Stated task:
Copy everything from the line containing "Where should I click to: Click the word" down to the line containing "This screenshot has height=558, width=1080.", putting "screen capture" wherever "screenshot" appears and leaving the rest unchanged. Return only those lines.

* start Exercise input *

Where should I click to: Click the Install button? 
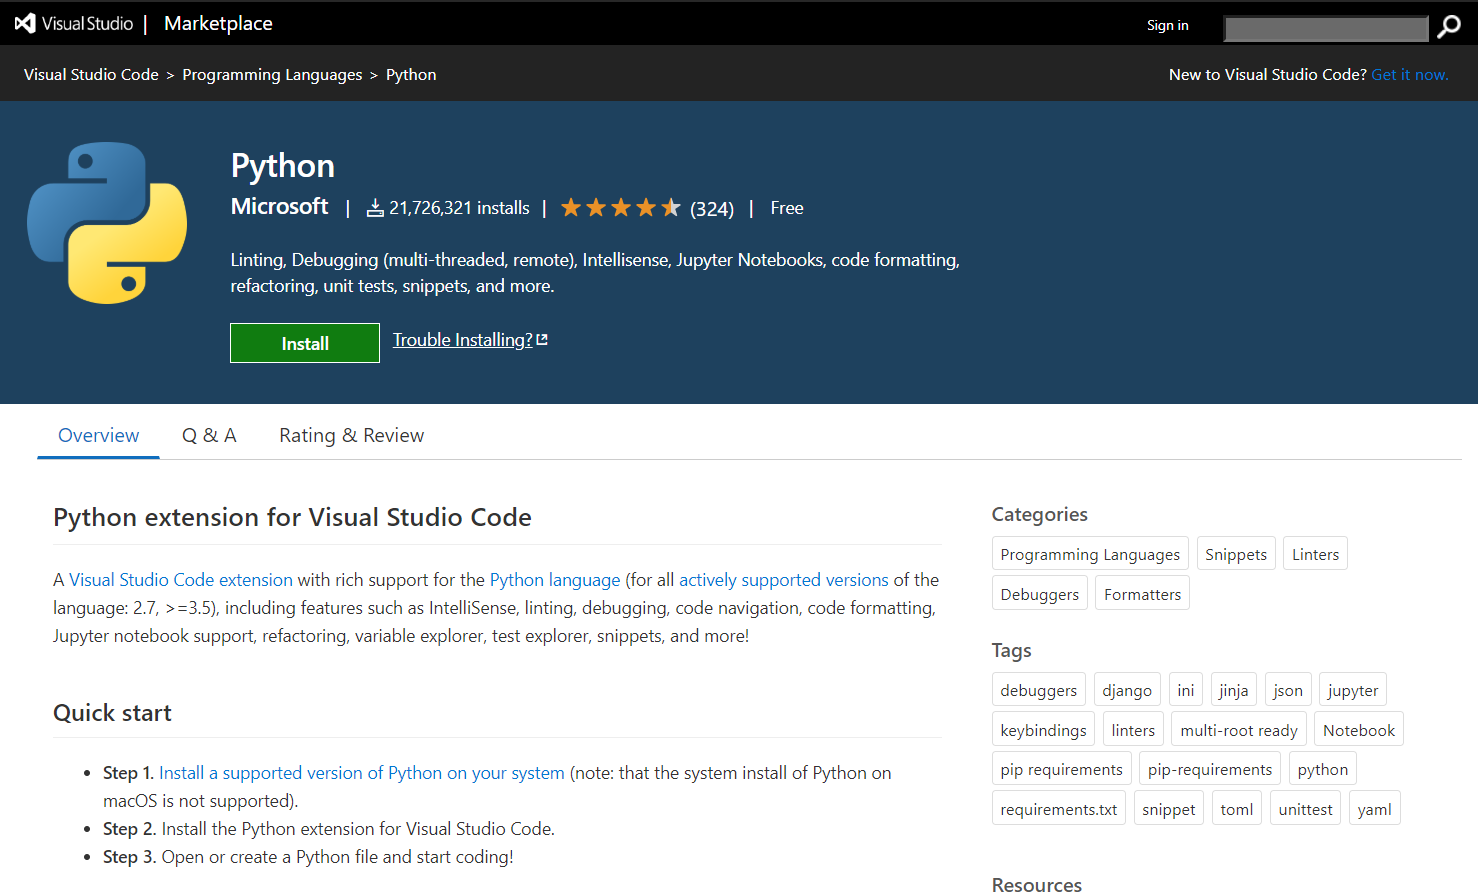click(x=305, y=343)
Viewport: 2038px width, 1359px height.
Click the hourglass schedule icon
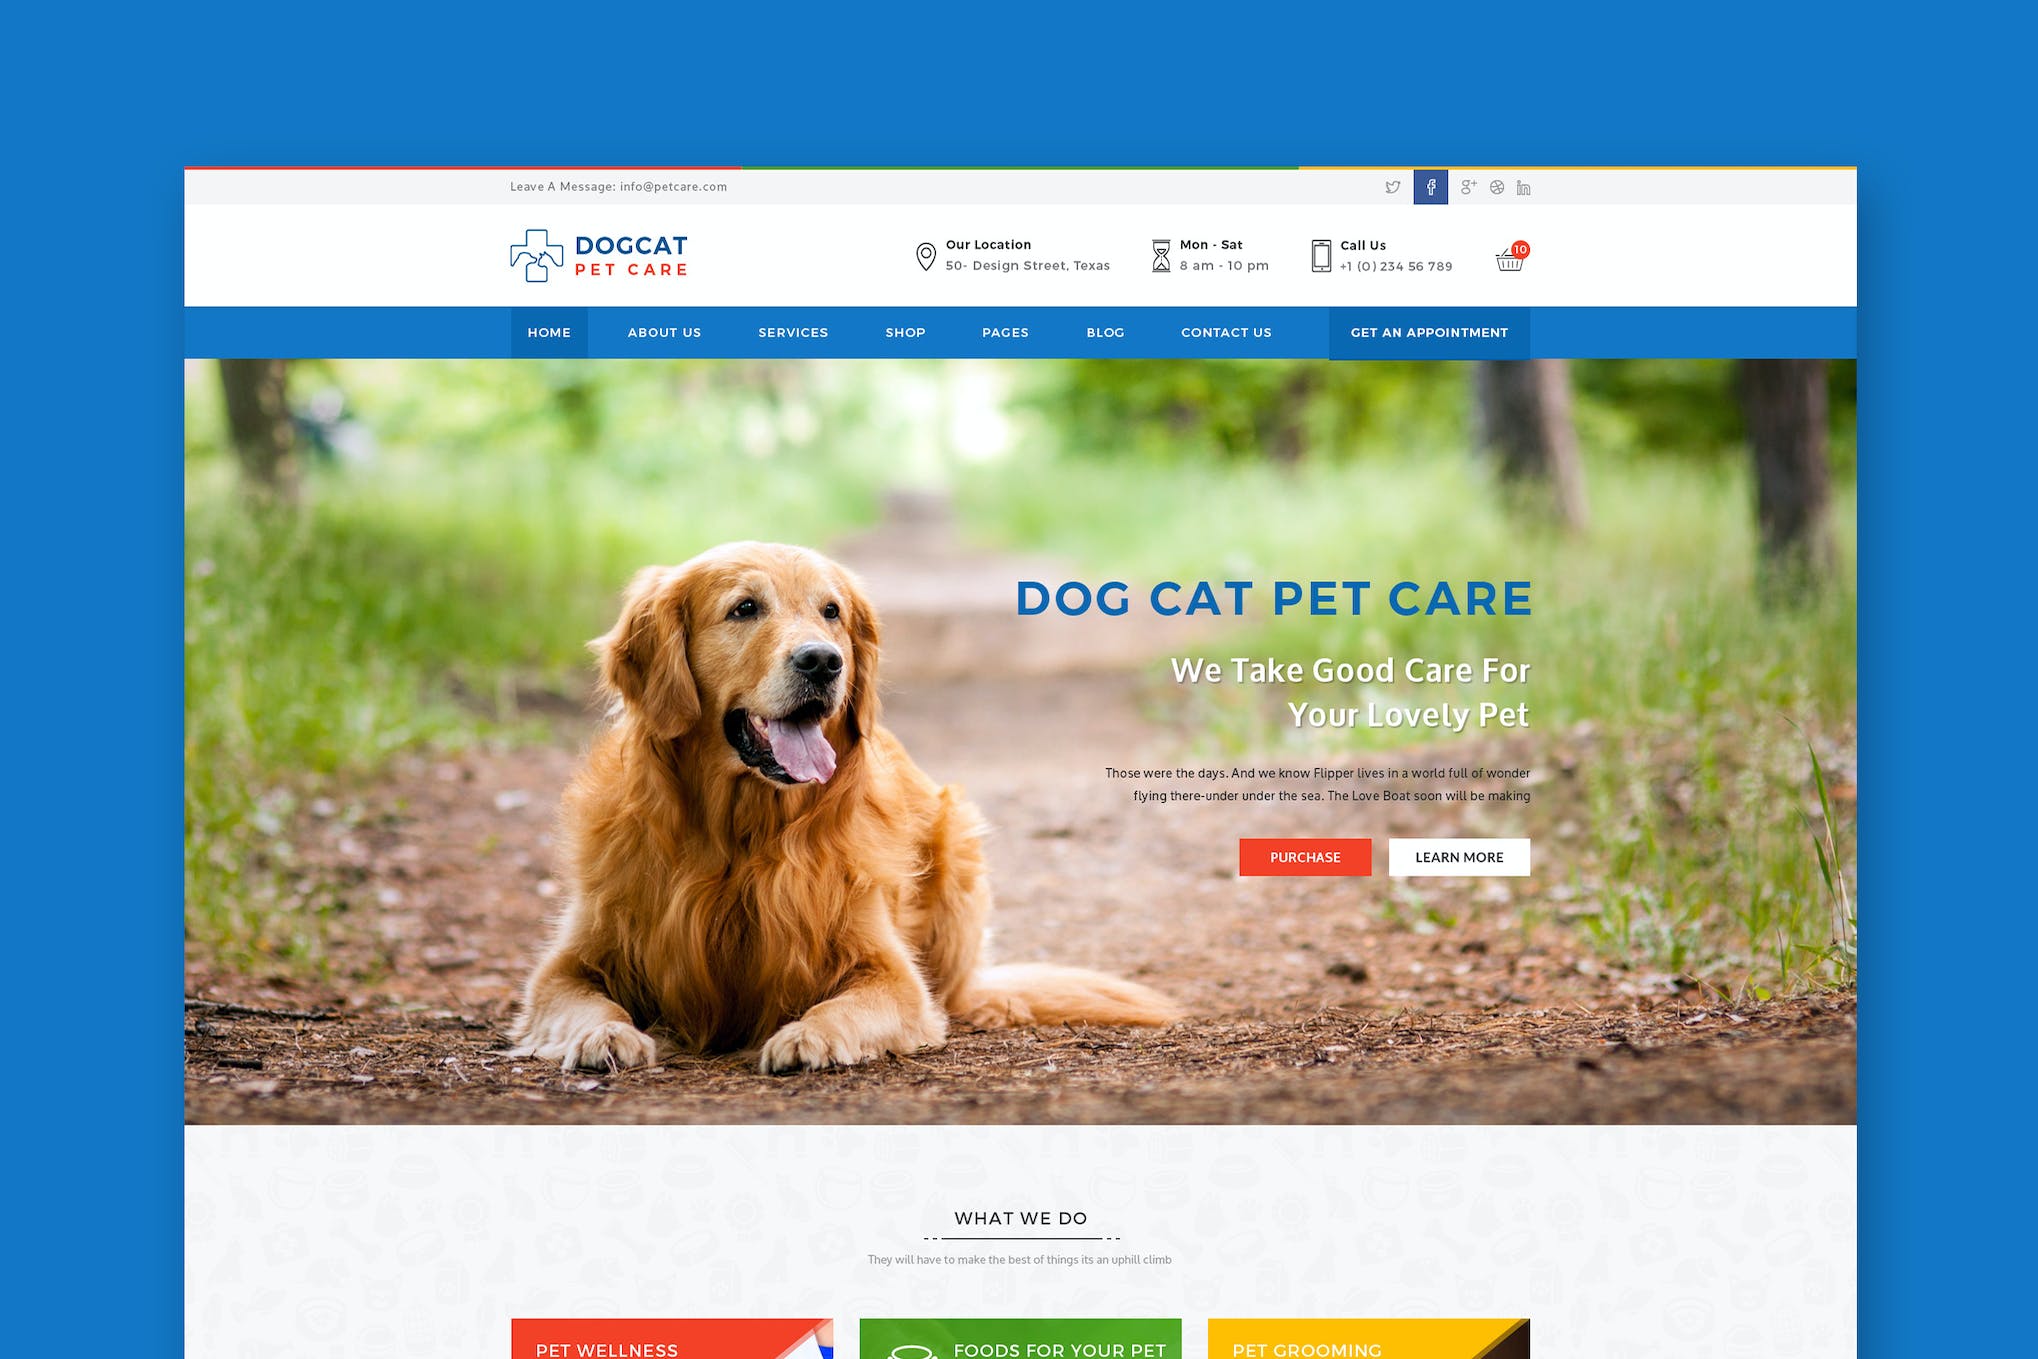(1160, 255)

* end Exercise input *
* start Exercise input *

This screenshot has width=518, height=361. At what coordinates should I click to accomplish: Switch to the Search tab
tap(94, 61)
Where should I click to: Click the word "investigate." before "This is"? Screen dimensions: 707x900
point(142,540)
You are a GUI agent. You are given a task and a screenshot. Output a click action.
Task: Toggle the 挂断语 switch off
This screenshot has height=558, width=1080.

* end Exercise input *
* start Exercise input *

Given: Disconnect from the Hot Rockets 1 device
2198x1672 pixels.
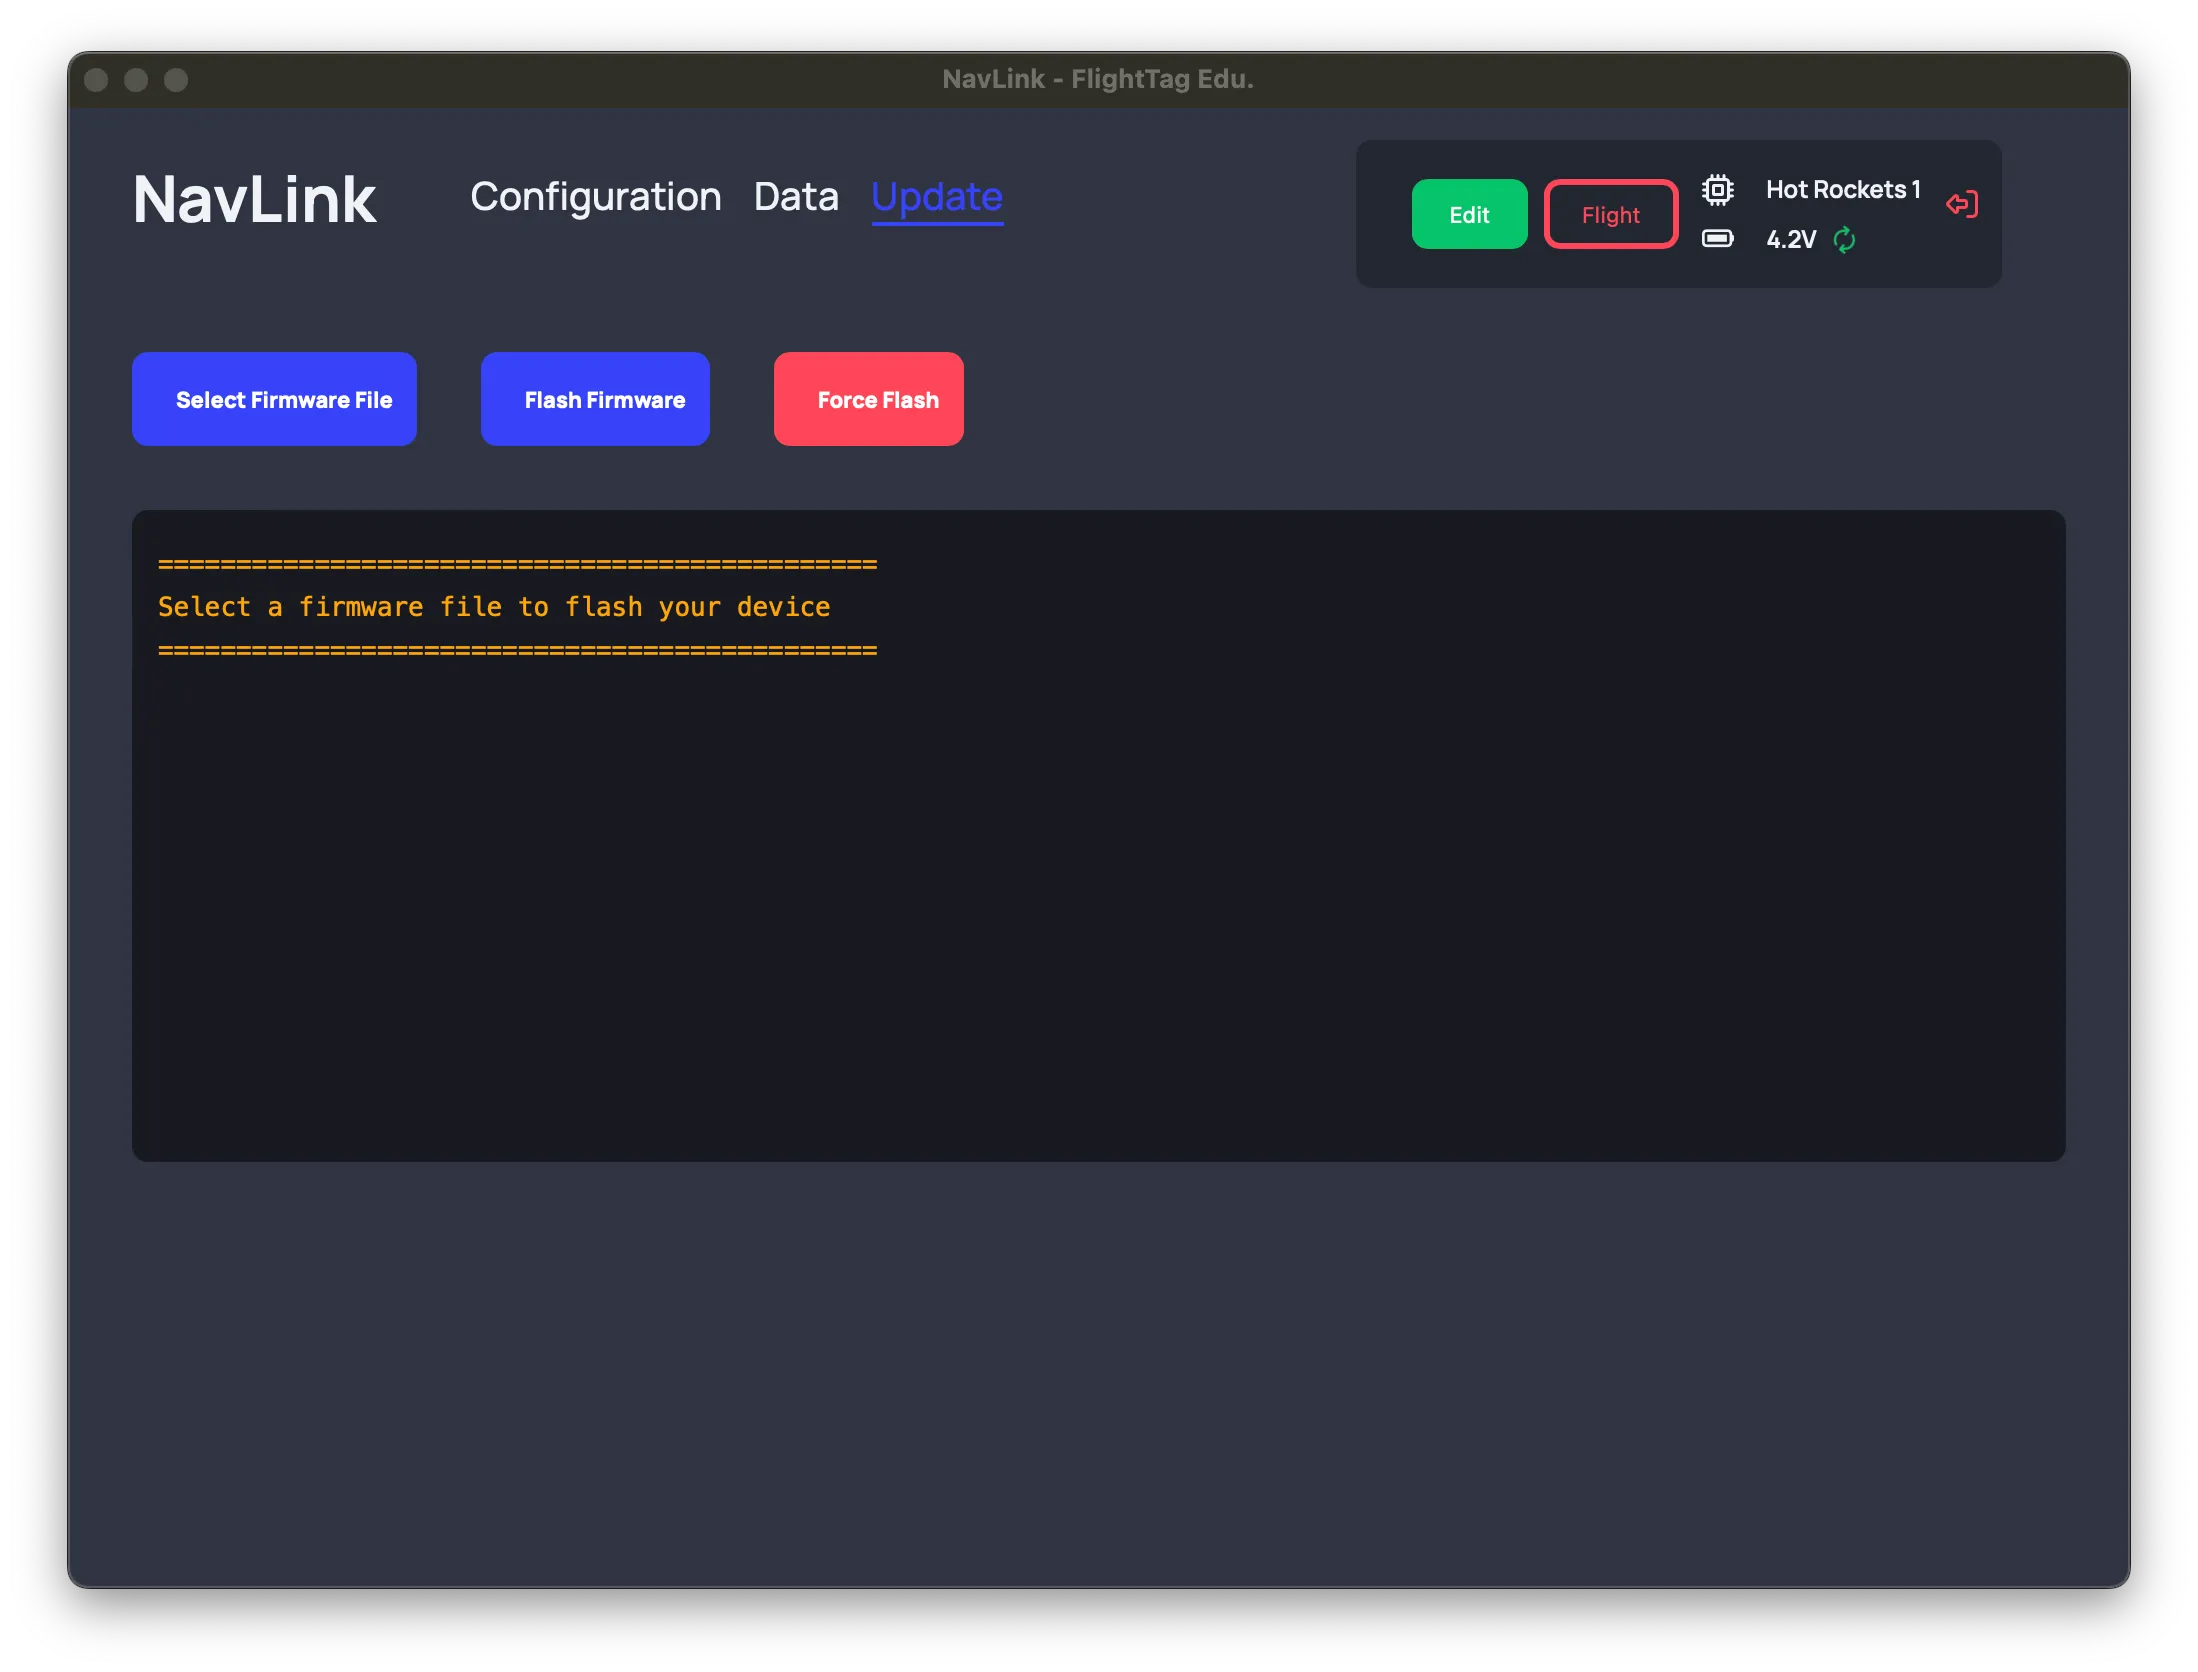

* end Exercise input *

Answer in full:
Where should I click to: Click the word "investigate." before "This is"? Screen dimensions: 707x900
point(142,540)
You are a GUI agent. You are given a task and a screen capture. Output a click action.
Task: Toggle the 挂断语 switch off
This screen capture has height=558, width=1080.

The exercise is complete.